== Supplied records ==

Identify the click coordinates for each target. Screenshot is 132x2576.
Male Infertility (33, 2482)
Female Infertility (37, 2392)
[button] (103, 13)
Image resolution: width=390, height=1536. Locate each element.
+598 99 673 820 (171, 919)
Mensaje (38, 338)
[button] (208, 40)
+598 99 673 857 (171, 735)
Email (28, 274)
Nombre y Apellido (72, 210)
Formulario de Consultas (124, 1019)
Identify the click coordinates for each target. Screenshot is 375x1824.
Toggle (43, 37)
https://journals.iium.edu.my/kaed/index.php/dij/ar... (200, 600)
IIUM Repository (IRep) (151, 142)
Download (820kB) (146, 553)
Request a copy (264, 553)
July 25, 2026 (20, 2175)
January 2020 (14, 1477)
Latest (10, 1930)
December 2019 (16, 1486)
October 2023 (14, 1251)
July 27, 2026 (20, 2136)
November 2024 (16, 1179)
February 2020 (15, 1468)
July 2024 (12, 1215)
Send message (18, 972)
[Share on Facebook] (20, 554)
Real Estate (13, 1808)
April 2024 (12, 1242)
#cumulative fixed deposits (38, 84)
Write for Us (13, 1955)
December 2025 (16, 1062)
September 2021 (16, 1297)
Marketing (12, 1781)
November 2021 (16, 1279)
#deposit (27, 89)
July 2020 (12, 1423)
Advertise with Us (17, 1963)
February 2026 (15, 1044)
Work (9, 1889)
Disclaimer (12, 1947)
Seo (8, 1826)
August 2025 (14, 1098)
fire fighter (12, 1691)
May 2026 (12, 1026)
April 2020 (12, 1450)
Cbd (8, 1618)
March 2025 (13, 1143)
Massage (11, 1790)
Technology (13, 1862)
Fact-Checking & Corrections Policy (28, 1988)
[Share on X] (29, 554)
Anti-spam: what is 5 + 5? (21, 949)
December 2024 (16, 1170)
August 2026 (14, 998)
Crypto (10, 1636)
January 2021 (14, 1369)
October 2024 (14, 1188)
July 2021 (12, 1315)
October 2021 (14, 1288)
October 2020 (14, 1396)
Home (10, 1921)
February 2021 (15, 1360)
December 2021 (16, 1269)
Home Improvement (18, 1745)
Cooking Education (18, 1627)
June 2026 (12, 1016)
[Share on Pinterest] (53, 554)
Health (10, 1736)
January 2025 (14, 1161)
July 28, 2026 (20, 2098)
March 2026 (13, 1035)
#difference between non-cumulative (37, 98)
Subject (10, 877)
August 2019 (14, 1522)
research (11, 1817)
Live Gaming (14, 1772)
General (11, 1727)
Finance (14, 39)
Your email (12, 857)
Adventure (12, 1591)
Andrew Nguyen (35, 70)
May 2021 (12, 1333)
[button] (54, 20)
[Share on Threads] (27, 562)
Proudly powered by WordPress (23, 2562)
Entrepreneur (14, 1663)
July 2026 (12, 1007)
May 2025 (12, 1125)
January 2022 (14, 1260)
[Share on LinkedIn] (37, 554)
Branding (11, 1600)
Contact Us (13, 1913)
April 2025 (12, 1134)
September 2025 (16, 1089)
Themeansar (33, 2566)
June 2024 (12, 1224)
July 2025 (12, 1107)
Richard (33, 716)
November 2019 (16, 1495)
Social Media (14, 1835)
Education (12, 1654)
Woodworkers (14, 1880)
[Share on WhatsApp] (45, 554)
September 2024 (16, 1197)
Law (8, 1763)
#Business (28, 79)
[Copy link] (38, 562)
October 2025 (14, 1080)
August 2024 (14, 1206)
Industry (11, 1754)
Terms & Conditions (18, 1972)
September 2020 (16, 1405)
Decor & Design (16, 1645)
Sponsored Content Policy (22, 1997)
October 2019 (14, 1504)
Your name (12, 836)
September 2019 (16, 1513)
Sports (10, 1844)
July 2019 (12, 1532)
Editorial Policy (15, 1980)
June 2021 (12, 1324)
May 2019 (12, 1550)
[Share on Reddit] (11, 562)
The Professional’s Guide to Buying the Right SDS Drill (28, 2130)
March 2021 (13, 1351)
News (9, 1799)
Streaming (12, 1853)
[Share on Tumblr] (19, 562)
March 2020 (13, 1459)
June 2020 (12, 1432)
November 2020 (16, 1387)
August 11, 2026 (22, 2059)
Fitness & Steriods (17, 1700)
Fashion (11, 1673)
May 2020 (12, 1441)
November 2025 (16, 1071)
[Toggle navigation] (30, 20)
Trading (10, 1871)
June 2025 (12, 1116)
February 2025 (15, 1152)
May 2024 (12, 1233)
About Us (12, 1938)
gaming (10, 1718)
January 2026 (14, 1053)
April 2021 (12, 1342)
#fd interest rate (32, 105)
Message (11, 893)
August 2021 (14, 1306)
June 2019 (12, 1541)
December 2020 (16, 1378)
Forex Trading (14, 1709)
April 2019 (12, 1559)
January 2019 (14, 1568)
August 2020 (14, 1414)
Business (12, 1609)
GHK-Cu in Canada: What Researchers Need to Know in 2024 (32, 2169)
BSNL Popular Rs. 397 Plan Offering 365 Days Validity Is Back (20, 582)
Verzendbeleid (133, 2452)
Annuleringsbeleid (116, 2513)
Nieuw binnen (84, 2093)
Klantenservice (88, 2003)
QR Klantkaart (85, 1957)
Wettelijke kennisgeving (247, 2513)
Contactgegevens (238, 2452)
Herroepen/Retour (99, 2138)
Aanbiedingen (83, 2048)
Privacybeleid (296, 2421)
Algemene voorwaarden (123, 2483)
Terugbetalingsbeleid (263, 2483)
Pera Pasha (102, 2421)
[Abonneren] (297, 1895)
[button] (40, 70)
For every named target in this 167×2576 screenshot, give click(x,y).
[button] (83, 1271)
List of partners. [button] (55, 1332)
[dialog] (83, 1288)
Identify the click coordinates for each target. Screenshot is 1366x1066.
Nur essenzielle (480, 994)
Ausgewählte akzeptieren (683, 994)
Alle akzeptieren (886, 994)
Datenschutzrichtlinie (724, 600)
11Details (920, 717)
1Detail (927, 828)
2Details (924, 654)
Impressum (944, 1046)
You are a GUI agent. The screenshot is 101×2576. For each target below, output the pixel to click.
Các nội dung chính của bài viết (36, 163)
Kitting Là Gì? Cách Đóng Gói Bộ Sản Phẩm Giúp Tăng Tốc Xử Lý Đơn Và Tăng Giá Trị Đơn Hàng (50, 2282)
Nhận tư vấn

===

Work item —
Copy the lines from the entries above in which the word "April" appears.

Answer to this exercise —
April 2024 (12, 1242)
April 2020 (12, 1450)
April 2025 (12, 1134)
April 2021 (12, 1342)
April 2019 (12, 1559)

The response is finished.